Mark defines product-market fit as “consistent customer value creation”. When he now looks at a company as an investor the first thing he asks is, “What’s your customer logo retention and what’s your revenue retention?” For Mark, anything more than 80% logo retention and 100% revenue retention is good enough to warrant a second meeting.
But as he points out, the trouble with these measures though is they are lagging indicators. “Next I look for the lead indicators, for example, 60 days into a customers life span, what percentage of customers are using your product every week? What can you measure that strongly correlates with long term value and retention?”
So if a founder can consistently sign up a dozen or two dozen customers every month and 80% of them are using their product every week 60 days later, that’s when they can safely “we have product-market fit”.
Many founders and VCs only think about the revenue growth and chasing the mythical “triple, triple, double, double, double” and ignore the actual value being created. “That thinking leads a lot of companies to the graveyard”.
Mark is spot on.
When founders think about customer value creation first and foremost it puts way more emphasis on choosing the right customers, selling to them with the right expectations and onboarding them right. Mark summarises it well by saying than if founders are spending their time flying around helping onboard customers and ensuring they are getting the value they expect, you know you are on the right path. “If you check that box: “I got it! I sign up two dozen customers a month, 60 days later 80% are using the product every week” then you are ready to move to the next phase.”
Step 2 on our journey to predictable scalable revenue growth? Go-to-market fit
If you you’ve checked the product-market fit box you now need to figure out how to grow profitably.
What matters next, says Mark is “scalable demand gen”, being able to bring on more reps and specialising the sales roles. “Pricing starts to matter a ton at this point, it drives your unit economics. Comp plans matter a ton too!”, says Mark.
How do you know you have go-to-market fit?
You already have more than 80% of your customers getting success in sixty days, logo churn is less than 80% and you have more than 100% revenue retention. But now you add in a payback period of less than 12 months. “Bam, I am ready to grow and grow fast.”

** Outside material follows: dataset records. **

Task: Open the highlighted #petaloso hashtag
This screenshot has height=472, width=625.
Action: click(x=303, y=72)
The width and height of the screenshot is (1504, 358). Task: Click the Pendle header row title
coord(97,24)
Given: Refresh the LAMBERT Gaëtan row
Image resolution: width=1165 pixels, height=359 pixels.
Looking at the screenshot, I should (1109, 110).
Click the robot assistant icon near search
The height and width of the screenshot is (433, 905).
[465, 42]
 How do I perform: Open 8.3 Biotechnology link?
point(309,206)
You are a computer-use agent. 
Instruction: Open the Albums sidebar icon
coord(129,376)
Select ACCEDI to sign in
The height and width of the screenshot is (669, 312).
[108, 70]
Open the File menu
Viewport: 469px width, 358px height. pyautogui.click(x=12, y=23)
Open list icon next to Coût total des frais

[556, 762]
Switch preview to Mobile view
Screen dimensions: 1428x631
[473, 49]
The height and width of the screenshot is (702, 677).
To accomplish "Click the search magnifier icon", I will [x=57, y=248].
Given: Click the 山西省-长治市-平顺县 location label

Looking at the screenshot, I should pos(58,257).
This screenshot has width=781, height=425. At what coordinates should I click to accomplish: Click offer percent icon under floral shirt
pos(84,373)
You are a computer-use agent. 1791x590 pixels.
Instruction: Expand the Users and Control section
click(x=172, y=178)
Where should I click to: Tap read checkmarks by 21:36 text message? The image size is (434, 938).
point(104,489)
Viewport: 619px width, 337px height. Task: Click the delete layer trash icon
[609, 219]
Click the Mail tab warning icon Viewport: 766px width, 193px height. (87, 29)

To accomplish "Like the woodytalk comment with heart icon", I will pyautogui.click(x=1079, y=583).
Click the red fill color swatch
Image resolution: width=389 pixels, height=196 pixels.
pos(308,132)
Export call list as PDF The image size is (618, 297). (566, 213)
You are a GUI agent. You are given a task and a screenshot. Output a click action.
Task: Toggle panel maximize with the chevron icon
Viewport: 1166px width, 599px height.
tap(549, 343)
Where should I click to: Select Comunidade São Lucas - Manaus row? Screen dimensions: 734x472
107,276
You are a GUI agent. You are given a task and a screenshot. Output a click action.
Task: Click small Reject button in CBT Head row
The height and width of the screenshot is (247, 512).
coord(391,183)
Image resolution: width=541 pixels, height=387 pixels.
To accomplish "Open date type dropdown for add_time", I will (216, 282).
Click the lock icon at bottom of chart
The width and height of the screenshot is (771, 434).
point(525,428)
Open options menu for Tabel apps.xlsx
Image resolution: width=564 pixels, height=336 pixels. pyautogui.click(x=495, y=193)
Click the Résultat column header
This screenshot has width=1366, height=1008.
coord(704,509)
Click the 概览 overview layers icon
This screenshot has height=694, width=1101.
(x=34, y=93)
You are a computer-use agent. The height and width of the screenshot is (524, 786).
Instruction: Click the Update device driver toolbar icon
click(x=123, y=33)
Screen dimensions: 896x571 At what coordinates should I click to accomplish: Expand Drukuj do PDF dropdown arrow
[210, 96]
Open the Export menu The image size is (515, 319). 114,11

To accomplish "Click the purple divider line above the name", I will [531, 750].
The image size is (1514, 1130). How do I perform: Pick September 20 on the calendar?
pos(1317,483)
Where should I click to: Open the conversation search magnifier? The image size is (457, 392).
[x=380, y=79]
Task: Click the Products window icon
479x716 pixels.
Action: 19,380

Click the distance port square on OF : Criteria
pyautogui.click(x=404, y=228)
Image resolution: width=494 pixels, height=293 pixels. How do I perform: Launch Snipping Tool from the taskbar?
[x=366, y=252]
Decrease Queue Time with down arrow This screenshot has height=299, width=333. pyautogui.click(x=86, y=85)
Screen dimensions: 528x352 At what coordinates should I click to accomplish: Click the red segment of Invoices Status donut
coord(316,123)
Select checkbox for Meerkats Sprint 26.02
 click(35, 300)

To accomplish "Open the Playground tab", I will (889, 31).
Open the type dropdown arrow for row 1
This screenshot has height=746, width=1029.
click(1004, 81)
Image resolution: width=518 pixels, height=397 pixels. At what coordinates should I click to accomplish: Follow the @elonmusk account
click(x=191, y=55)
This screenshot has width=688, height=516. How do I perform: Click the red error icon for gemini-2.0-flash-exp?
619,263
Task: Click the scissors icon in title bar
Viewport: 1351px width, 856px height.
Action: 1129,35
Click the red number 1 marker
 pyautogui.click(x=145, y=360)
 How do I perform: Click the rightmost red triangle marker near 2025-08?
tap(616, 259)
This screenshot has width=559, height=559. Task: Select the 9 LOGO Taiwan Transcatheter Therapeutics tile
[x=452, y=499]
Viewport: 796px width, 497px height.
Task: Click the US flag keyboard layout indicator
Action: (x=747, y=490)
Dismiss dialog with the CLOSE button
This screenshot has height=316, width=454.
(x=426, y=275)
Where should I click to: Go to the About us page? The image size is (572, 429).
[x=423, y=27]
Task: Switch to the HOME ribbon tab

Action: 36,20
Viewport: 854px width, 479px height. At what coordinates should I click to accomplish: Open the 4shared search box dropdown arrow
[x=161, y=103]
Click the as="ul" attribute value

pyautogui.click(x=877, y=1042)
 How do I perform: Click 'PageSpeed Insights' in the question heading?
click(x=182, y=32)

Step 3 is Nirvana, Growth and Moat.
Mark is at pains to state that “growth and moat isn’t about going crazy and shifting from 5 to 50 reps in one month!” The critical factors at this stage are pacing and learning.
If a company as hired 5 reps in the previous 12 months, it makes complete sense that in no sense are they ready to hire 15 in the month after a big Series A, “you have no idea how to hire them, feed them, manage them or comp them!”, says Mark. “What’s more, as a company you have no idea of how to absorb the customers they bring on if those reps are successful.”
So how is “growth and moat” all about pace?
“Say you have five reps and raise that big Series A – start by hiring a rep a month for six months and watch your numbers and learn. Then move to two reps per month and watch your numbers and learn.”
Mark is clear this is not about growing slow, it is about growing smart.
“Go as fast as you can. Simply pursue the appropriate goal given the stage of your business. Obsess about customer success numbers and watch our unit economics like a hawk. If you are still good, increase the pace even faster. In fact keep increasing the pace until things break, fix them and grow again.”
That is what it means to learn your growth pace and how you build the competitive moat based on rock solid customer success and unit economics.